“You are a shining light in this regime.”
Lili Marleen from German director Fassbinder is very loosely based on the autobiography of WWII singer Lale Andersen. This is one of the three films Fassbinder made in English, and it tends towards the epic soap in its depiction of the love story between the German chanteuse Willie (Hanna Schygulla) and her Jewish lover, pianist and composer Robert Mendelsohn (Giancarlo Giannini). When the film begins, Willie and Robert live in Switzerland where Willie–a mediocre singer–has a nightclub engagement. Here she comes to the attention of some visiting Nazis who urge her to come back to Berlin so they can boost her career. Robert is involved in smuggling Jews from Germany to Switzerland, and when he leaves for Berlin on another mission, Willie accompanies him. Unfortunately, Robert’s father, who doesn’t approve of Willie, pulls strings to forbid her reentry to Switzerland, and so the lovers are parted.
Willie reconnects with the Nazi officers she met in Switzerland, and she records the song “Lili Marleen.” Willie’s singing ability leaves a lot to be desired, but the song is, by chance, picked up on the airwaves and rapidly becomes extremely popular with the soldiers at the front. While the soldiers identify with the song’s theme–a soldier who longs to return home from war to the woman who’s waiting–propaganda minister Goebbels hates it. To Goebbels, the song has “the stench of death” and isn’t patriotic enough, but Willie enjoys Hitler’s patronage, and so she remains a popular singer and entertainer until she crosses her Nazi masters and is blacklisted.

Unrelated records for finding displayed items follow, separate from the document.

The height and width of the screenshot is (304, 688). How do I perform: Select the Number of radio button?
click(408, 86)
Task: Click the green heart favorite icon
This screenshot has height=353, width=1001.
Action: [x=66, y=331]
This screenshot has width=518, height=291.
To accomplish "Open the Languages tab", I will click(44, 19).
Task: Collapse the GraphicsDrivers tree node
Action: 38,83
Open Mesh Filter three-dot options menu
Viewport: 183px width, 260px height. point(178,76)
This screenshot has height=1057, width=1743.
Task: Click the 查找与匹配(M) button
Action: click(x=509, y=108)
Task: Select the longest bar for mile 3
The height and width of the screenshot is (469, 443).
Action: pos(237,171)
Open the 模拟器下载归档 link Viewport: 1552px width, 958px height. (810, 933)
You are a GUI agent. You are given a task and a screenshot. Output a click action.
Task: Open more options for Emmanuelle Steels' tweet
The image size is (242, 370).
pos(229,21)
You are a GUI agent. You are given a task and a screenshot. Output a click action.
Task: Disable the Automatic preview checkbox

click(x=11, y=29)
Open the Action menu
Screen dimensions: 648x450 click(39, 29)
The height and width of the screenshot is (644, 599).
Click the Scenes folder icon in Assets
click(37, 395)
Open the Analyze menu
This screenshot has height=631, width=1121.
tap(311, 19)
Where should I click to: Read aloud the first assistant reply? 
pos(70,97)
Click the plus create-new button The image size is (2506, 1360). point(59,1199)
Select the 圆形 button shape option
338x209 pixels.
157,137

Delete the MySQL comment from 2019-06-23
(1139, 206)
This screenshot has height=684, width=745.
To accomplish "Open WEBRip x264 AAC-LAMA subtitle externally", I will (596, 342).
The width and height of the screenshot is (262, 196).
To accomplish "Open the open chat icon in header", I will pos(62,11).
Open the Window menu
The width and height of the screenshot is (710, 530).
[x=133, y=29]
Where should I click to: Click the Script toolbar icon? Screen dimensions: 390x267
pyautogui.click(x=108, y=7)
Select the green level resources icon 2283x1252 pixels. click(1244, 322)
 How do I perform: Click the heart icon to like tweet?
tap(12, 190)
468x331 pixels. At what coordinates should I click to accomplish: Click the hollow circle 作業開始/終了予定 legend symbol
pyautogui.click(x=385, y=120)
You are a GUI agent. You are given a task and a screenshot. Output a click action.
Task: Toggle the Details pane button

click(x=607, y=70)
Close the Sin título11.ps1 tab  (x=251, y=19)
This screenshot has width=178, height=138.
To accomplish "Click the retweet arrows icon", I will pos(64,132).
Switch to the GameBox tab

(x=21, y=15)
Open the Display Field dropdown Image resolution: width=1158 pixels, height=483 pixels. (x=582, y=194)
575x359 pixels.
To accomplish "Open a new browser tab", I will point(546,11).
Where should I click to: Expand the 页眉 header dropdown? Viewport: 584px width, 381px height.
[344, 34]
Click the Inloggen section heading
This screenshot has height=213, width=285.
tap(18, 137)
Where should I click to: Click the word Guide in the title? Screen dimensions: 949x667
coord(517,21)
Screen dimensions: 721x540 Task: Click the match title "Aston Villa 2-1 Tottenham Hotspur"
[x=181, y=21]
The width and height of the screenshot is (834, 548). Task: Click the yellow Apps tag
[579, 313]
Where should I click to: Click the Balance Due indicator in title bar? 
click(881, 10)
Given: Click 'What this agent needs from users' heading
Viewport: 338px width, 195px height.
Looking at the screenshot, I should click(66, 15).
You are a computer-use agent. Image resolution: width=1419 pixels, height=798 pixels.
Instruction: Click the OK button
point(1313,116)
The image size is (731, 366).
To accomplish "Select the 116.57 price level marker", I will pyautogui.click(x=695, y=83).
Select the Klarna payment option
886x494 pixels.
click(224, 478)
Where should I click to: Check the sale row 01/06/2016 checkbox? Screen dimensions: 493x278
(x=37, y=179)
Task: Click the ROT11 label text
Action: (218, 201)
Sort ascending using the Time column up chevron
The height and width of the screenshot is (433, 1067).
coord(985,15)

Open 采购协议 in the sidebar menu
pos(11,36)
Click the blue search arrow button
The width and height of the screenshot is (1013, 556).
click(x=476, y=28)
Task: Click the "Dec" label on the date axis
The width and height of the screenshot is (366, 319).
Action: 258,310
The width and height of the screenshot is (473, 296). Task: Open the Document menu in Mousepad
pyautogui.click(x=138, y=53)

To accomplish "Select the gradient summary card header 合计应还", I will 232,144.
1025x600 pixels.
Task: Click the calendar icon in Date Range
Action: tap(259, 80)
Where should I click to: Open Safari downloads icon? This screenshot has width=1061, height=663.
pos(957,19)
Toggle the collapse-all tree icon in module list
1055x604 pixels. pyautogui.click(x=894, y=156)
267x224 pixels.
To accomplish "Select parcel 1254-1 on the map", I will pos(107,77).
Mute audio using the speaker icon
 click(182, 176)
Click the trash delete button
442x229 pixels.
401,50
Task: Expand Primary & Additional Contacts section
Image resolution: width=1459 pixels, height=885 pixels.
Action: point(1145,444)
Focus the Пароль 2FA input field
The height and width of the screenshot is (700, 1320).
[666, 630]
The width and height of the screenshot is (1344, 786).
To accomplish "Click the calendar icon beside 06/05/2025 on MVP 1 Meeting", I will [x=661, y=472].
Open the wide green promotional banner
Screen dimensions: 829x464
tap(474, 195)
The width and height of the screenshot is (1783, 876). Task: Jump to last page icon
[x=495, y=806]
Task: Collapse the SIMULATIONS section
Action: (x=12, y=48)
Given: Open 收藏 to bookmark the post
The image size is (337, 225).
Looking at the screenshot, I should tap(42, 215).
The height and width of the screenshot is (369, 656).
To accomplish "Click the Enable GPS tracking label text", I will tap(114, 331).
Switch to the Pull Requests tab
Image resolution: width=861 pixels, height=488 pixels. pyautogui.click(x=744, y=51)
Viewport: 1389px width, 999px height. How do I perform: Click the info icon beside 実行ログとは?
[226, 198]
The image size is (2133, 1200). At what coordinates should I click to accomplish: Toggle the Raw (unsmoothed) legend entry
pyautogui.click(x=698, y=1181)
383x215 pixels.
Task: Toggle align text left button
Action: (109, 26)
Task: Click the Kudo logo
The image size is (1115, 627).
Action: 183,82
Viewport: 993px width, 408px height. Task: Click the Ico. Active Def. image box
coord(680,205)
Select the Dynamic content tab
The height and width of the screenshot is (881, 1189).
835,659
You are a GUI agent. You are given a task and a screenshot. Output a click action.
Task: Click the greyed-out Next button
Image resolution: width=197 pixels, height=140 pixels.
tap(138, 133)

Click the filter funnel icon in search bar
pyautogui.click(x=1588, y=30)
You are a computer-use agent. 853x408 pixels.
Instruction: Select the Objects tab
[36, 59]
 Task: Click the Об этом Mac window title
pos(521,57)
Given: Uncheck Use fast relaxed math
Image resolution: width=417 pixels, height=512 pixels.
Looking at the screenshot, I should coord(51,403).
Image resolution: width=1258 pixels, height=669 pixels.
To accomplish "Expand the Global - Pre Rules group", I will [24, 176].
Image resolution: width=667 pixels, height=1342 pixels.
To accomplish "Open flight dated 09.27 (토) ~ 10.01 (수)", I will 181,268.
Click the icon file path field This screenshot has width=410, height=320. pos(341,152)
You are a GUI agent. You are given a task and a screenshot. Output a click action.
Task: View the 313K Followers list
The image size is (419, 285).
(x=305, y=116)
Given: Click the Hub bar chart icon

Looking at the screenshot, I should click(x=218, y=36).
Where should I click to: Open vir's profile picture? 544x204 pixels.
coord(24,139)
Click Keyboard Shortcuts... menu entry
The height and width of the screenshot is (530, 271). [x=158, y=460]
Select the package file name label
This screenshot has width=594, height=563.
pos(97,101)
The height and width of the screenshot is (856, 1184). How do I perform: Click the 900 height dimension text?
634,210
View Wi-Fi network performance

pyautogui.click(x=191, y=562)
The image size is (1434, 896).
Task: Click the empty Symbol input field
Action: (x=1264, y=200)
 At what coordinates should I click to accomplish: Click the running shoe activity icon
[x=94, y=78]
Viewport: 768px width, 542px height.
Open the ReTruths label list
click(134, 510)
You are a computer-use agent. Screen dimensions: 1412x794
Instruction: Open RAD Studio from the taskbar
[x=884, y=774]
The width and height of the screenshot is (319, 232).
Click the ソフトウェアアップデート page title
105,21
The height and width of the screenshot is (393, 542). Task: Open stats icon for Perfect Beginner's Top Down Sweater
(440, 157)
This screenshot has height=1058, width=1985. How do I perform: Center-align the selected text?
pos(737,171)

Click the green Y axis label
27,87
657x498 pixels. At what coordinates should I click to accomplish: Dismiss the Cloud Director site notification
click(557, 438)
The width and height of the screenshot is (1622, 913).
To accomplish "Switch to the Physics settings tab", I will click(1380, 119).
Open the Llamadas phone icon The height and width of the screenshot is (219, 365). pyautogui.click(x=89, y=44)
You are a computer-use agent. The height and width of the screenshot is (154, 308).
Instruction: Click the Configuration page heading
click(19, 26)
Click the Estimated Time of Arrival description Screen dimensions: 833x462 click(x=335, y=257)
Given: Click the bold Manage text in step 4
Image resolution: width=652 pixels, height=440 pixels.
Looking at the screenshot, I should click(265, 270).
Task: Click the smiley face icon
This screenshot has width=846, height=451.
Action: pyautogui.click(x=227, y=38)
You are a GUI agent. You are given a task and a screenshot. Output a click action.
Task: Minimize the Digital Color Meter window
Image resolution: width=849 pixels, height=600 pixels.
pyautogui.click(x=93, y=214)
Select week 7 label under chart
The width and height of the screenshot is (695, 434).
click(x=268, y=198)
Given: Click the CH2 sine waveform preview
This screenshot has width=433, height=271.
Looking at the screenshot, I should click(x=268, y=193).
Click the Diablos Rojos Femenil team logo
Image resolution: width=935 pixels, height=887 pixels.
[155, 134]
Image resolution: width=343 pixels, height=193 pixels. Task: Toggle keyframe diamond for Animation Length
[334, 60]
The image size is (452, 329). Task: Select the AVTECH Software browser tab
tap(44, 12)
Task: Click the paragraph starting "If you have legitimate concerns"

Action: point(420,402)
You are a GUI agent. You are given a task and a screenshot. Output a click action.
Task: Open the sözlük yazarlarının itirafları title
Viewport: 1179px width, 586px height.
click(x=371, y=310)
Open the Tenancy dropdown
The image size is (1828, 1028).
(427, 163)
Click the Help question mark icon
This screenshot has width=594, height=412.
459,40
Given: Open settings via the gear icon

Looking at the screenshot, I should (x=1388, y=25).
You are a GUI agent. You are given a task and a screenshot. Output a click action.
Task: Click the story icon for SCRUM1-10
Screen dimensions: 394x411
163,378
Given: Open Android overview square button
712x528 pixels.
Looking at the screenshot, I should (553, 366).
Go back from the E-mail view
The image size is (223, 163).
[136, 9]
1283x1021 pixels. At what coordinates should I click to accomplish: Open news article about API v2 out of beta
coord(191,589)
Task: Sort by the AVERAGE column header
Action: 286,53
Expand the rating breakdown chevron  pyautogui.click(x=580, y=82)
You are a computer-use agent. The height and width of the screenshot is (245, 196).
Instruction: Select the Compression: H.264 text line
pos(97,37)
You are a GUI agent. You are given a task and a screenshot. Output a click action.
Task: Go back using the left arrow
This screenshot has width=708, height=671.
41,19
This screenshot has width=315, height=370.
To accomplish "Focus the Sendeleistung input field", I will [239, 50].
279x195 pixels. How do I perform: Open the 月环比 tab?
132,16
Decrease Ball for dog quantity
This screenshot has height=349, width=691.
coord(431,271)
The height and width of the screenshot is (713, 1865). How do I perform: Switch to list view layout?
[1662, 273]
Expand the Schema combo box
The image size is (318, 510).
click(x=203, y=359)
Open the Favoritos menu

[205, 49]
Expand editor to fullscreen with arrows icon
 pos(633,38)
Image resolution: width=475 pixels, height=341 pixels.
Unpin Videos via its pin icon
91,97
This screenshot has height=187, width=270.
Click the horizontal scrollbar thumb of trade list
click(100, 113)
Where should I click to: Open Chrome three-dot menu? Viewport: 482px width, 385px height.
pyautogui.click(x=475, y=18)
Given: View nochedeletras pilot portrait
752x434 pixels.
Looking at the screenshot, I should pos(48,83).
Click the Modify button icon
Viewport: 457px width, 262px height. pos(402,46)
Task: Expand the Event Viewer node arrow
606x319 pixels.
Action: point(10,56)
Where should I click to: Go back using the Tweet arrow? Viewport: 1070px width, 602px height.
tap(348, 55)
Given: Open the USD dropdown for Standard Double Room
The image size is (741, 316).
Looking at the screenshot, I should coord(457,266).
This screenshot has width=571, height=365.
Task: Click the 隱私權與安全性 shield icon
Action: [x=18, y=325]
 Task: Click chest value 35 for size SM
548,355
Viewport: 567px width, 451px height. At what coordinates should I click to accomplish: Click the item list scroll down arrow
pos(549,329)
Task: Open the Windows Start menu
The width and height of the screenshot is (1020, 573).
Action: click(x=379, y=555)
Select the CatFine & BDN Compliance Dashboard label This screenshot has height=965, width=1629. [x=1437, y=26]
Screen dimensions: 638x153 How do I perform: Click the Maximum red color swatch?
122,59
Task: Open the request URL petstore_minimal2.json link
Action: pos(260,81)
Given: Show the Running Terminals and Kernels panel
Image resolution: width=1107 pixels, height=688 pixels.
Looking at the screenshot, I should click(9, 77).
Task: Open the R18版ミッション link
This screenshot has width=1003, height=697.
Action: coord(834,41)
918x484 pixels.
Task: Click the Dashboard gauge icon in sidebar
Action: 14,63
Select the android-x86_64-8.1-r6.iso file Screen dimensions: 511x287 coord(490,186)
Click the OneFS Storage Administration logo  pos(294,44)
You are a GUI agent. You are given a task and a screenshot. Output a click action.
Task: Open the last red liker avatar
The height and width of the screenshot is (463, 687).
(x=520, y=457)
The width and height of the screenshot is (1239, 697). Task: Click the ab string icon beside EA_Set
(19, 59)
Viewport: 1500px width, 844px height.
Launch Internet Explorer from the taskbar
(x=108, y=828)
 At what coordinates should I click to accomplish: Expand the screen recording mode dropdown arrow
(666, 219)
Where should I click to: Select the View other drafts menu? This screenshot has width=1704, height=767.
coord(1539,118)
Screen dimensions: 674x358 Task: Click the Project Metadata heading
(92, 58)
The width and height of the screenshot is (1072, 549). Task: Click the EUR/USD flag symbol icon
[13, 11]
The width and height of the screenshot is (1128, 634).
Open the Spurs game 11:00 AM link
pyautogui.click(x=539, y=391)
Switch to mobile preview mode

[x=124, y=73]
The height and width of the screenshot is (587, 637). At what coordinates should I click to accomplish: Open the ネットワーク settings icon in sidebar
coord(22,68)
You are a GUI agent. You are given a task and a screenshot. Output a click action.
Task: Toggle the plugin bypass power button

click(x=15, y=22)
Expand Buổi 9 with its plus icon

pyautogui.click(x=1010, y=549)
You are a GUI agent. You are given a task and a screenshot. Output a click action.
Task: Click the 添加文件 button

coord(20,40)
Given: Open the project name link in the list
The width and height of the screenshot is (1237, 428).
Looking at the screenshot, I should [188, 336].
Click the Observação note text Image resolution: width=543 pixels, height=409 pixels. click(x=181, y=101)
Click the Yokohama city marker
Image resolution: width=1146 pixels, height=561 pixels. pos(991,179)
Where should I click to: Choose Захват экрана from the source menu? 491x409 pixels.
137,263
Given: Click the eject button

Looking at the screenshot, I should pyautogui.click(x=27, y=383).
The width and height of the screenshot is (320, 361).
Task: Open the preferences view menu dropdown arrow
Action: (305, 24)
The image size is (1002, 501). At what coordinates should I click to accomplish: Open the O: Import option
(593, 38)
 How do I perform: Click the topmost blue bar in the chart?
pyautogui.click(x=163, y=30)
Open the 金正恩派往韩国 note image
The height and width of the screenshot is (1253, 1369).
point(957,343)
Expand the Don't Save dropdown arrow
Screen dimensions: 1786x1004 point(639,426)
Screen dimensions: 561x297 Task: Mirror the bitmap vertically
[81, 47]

In a different film, Lili’s character could contain some depth and complexity–after all she’s swept up in a maelstrom of moral complexity and chooses to survive through Nazi patronage. But Fassbinder’s Lili isn’t depicted as a complex character–instead she’s portrayed as a woman caught up by circumstance who operates solely on a desire to survive and her love for Mendelsohn. Hanna Schygulla–one of Fassbinder’s greatest actresses–plays the role with a slightly distracted, naive air. Still the story raises some interesting moral questions regarding the price of survival. The plot is problematic and a bit muddled in some parts of the film. This may be due to the fact that Fassbinder did not work with his own script here–but one he revised that was originally written by one of his arch-enemies Manfred Purzer. Fassbinder also plays a small role as an underground operative involved in rescuing Jews.
But in spite of its flaws, Lili Marleen is a feast for Fassbinder fans. The film contains moments of pure power. Some very moving scenes depict Willie singing and her words are broadcast over the airwaves to soldiers–some in the trenches, some in open fields. Soldiers bow their heads and fall silent as they recall the bittersweet memories of all they’ve left behind. In one of the best scenes in the film, Willie performs to a packed house of Nazi elite, and scenes of huge bouquets of flowers are juxtaposed with the bodies of soldiers falling from explosions. If you’re new to Fassbinder, I recommend starting with The Marriage of Maria Braun, Veronica Voss or The Stationmaster’s Wife.